Проблема большинства появившихся в последние годы исследований, на мой взгляд, состоит в том, что их авторы искали и продолжают искать логику работы с материалом сталинской культуры. Они пытаются найти такую теоретическую рамку, в которой разговор о социалистическом реализме вообще возможен всерьез. На сегодняшний день не возникает сомнений в необходимости преодолеть стагнацию в изучении официальной советской культуры сталинизма, которая возникла в гуманитарной науке в связи с появлением в начале 2000-х годов работ, монополизировавших эту область культурной истории. Исследования, которые мы имеем на сегодняшний день, все же больше ориентированы на концептуальные модели, нежели на сам материал, который до сих пор плохо изучен. Хотя, конечно, есть и обнадеживающие исключения.
В связи с этим встает очень серьезный вопрос: что мы вообще знаем о социалистическом реализме?
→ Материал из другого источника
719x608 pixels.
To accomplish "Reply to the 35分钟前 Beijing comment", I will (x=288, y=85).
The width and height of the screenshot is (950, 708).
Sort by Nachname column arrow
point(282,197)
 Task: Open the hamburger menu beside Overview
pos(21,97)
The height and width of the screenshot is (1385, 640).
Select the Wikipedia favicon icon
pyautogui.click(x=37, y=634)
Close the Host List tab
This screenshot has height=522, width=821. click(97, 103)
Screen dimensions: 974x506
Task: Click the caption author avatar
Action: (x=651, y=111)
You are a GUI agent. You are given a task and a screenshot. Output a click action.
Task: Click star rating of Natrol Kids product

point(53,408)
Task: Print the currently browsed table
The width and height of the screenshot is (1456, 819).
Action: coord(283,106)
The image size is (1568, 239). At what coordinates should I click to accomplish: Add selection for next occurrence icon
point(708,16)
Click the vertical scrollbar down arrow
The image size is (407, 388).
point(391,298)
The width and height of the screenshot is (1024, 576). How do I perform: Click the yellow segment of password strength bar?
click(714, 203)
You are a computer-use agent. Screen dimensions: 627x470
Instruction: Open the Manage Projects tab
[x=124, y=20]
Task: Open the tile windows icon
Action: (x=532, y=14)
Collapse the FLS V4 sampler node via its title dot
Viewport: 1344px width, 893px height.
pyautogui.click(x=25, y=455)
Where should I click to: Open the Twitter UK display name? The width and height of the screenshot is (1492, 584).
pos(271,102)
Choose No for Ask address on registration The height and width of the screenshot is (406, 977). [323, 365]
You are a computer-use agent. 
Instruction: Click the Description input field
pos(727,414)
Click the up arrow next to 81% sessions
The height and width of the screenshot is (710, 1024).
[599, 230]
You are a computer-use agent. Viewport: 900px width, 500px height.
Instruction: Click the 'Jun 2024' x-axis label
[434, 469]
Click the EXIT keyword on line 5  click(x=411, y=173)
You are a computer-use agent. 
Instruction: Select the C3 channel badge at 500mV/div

У нас есть множество теоретических построений и макромоделей описания советской культуры. Одни верят Борису Гройсу, который предлагает следовать постмарксисткой логике, другие верят Владимиру Паперному, который говорит о пресловутой смене Культуры Один Культурой Два. Западная советология и российские исследователи, следующие в ее русле, пришли к выводу, что невозможно всерьез анализировать соцреалистические тексты и подходить к ним с той же меркой, с которой мы подходим, например, к лирике Ахматовой или Пастернака. В последние годы это осознание вылилось в ряд исследований, посвященных институциональной стороне сталинской культуры. В книге «Поздний сталинизм» Добренко как раз пишет о том, что необходимо развивать институциональный ракурс, но сам этого в двухтомнике не делает.
— Почему Сталинская премия по литературе показалась вам тем узловым сюжетом, который позволяет лучше понять культуру этого периода в целом?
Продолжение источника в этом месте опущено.